● **SUPPLIED DATA**:

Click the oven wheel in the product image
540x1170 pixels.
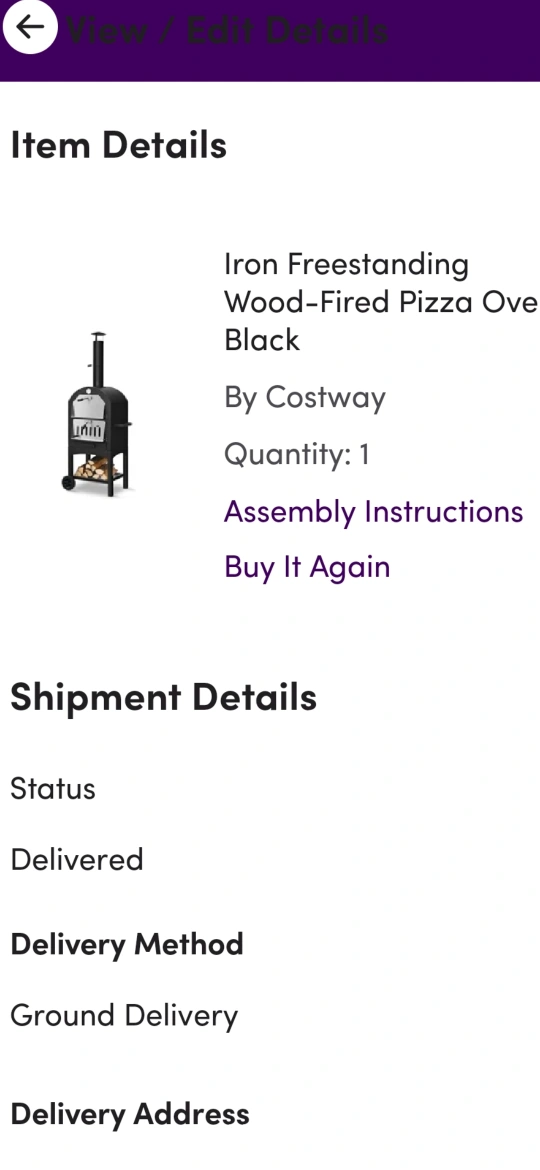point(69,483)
==
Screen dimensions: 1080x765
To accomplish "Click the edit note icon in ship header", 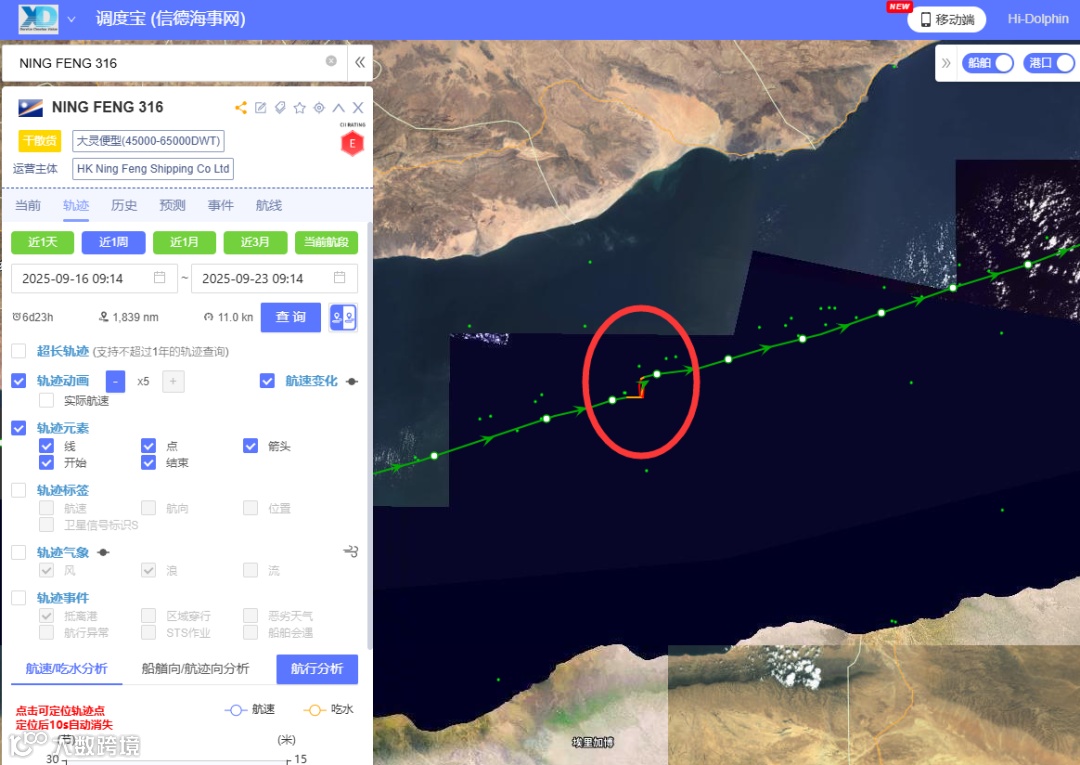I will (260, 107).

● **REQUIRED WORK**:
Copy the records word for word, beginning at the line that contains "Click the oven wheel in the product image" and stopping after the line that contains "point(69,483)". Leave out the pictures.

● **SOLUTION TO THE EXERCISE**:
Click the oven wheel in the product image
540x1170 pixels.
point(69,483)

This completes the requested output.